(Pixel coordinate grounding data)
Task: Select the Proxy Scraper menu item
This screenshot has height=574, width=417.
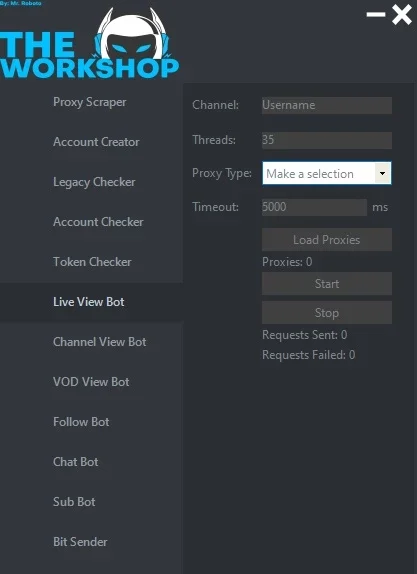Action: 91,102
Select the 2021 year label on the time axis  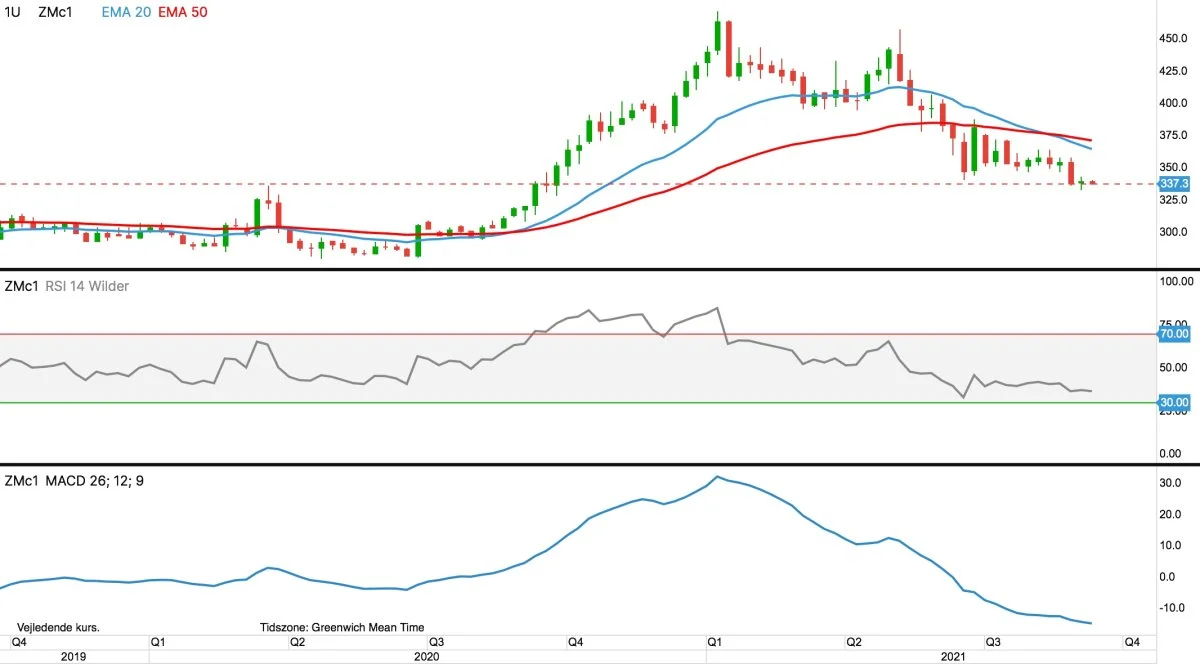[x=953, y=656]
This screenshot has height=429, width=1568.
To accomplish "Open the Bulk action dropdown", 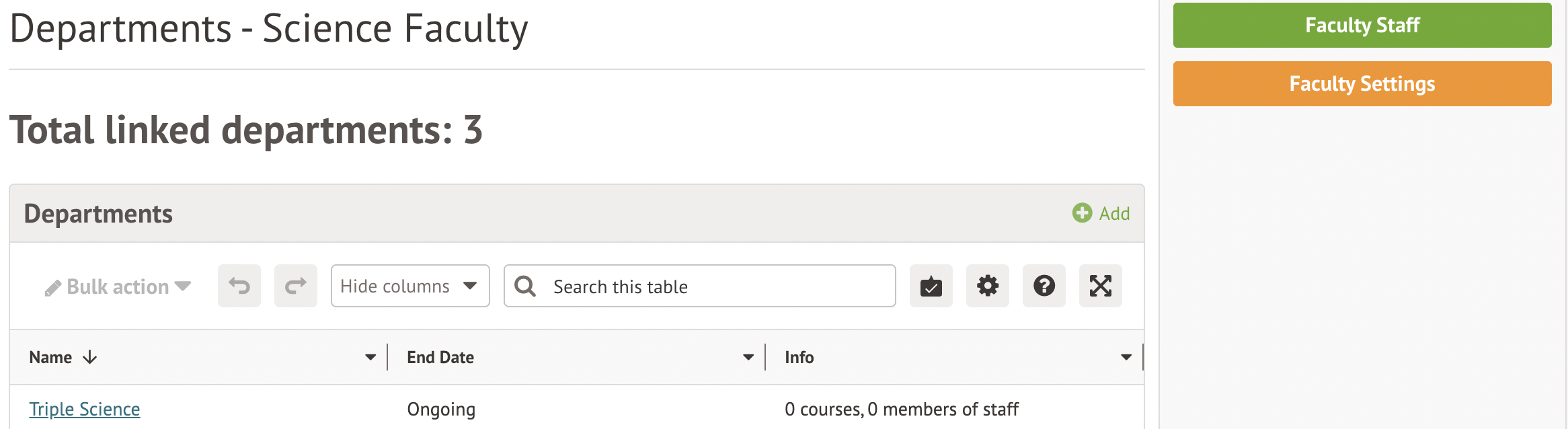I will point(118,287).
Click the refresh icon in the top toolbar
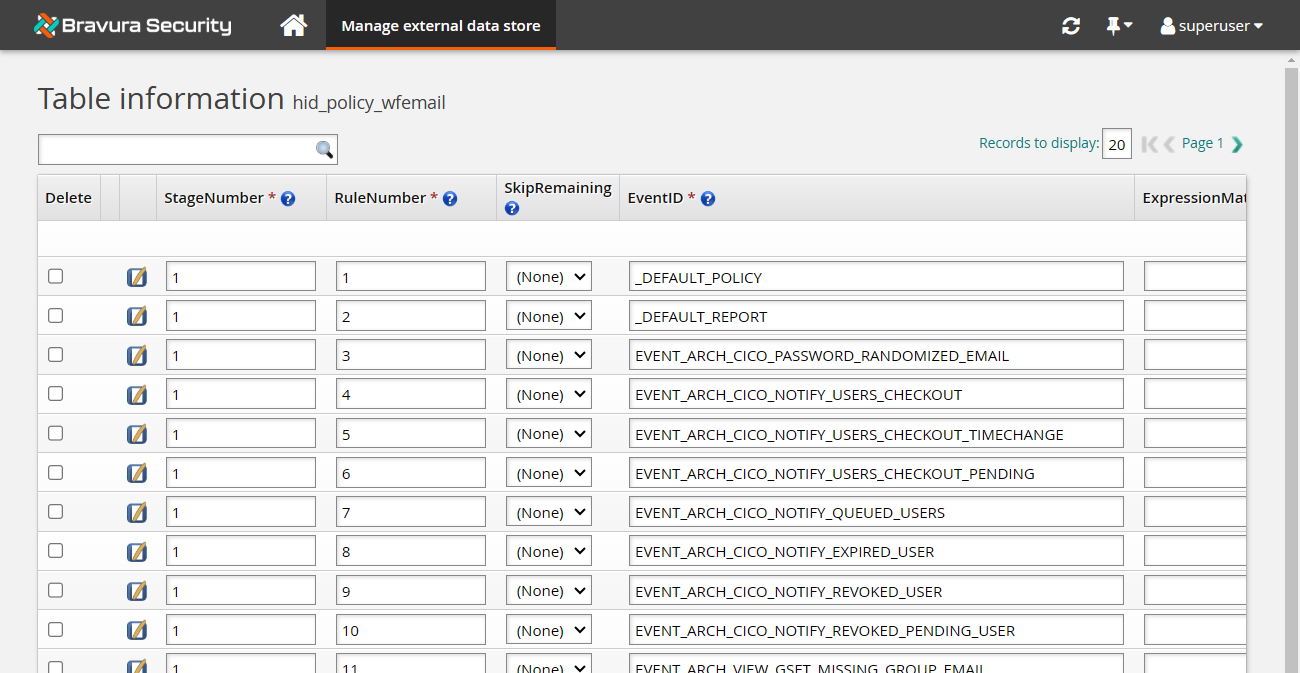1300x673 pixels. tap(1070, 26)
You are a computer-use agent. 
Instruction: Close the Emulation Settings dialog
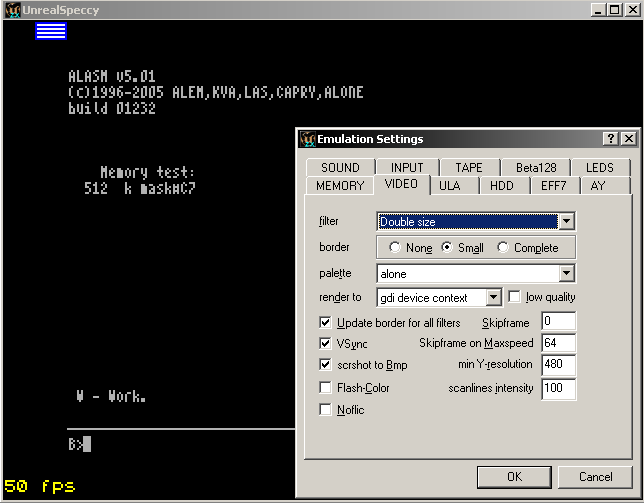pyautogui.click(x=628, y=139)
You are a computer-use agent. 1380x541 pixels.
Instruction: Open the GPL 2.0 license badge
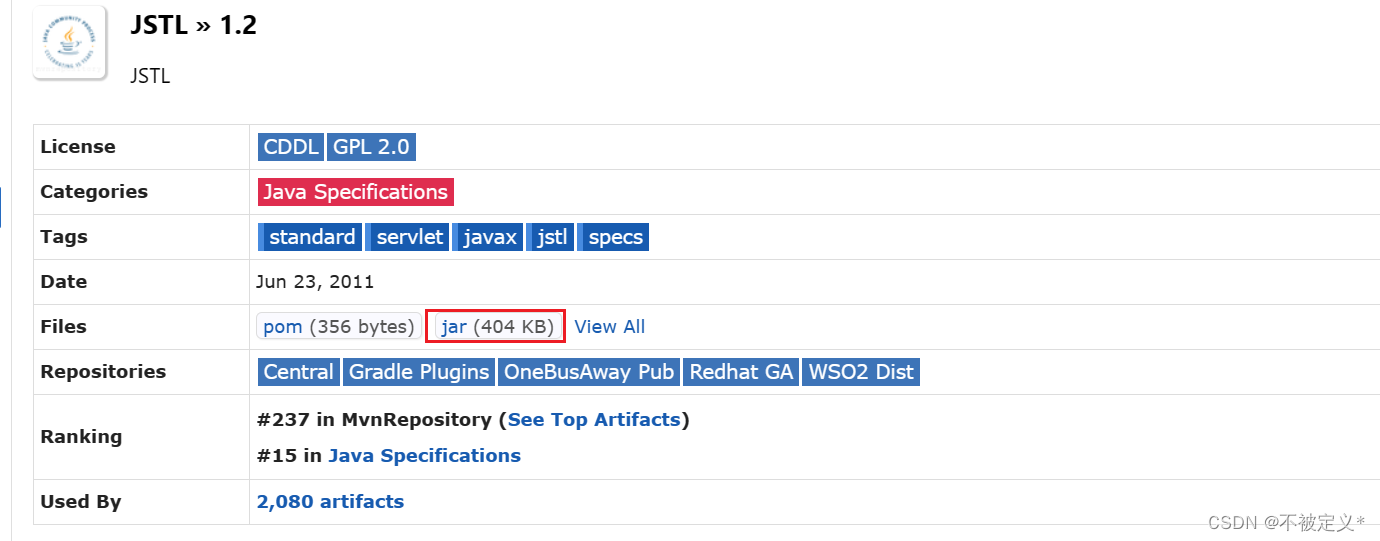click(371, 147)
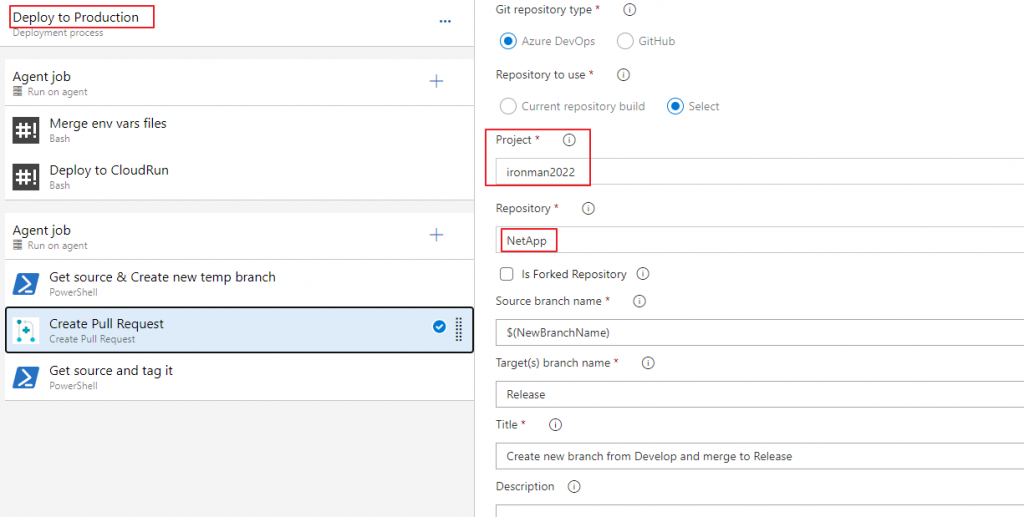The height and width of the screenshot is (517, 1024).
Task: Click the Bash icon for Merge env vars files
Action: point(26,130)
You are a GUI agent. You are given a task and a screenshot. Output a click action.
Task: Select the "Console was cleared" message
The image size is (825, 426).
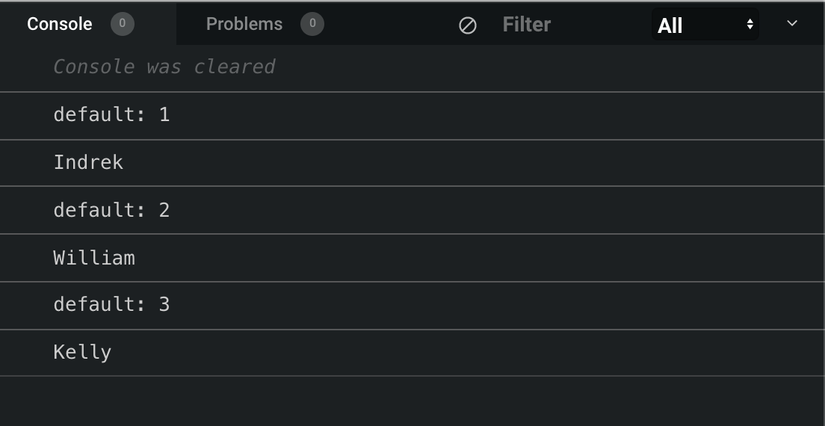(164, 67)
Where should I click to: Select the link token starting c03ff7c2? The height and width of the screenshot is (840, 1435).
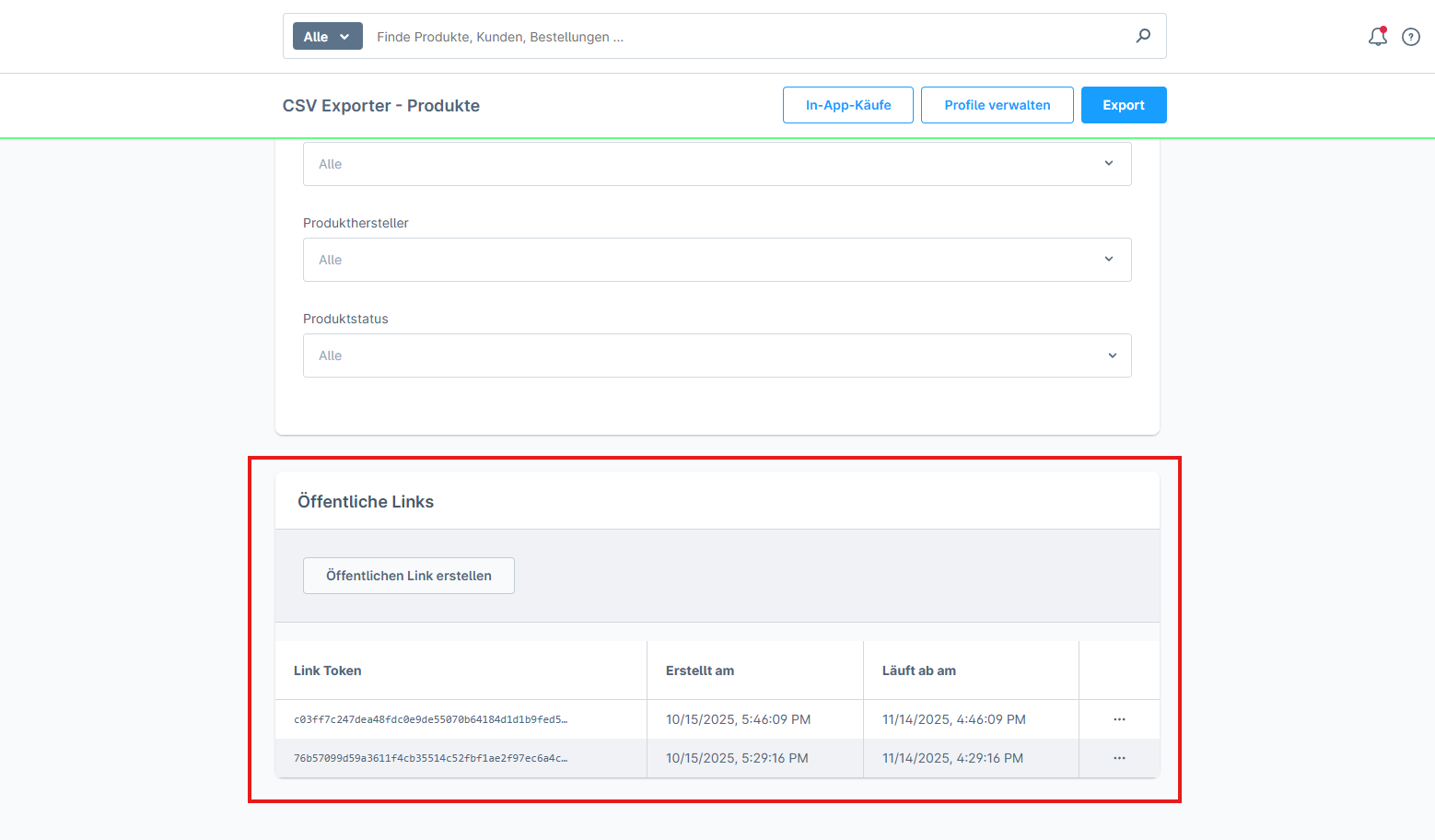coord(430,719)
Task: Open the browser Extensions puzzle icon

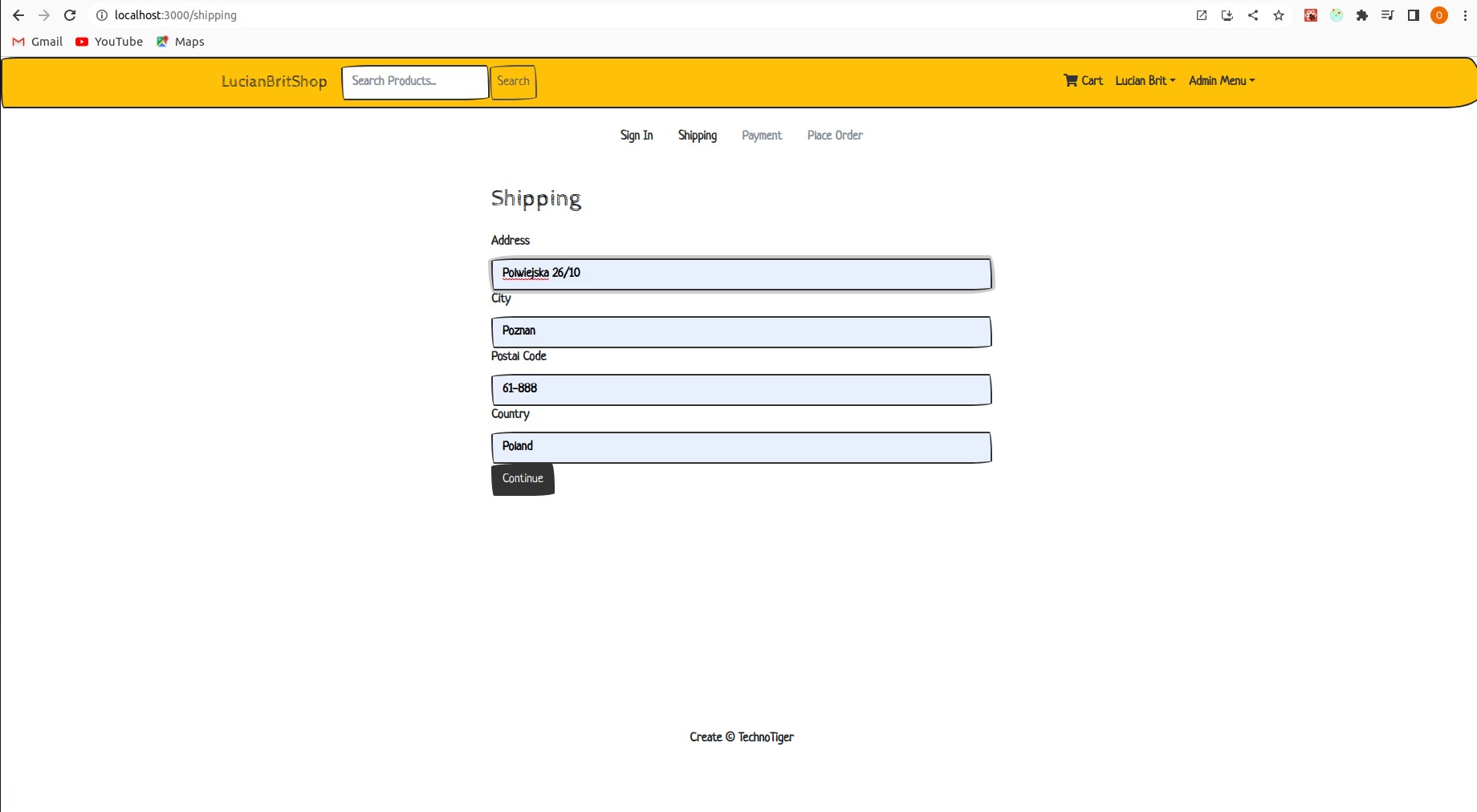Action: point(1362,15)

# YOUR GOAL
Could you repeat, exactly and with nothing else, the lines from the one containing "Instruction: Open the GPL 2.0 license badge" through the last line of the records above, leaving out the pictures?

# ANSWER TO THE PROBLEM
Instruction: Open the GPL 2.0 license badge
click(371, 147)
The height and width of the screenshot is (517, 1024).
Task: Click the Bash icon for Merge env vars files
Action: point(26,130)
You are a GUI agent. You are given a task and a screenshot. Output a click action.
Task: Select the "Console was cleared" message
The image size is (825, 426).
(164, 67)
Where should I click to: Select the link token starting c03ff7c2? The height and width of the screenshot is (840, 1435).
coord(430,719)
Task: Open the browser Extensions puzzle icon

Action: point(1362,15)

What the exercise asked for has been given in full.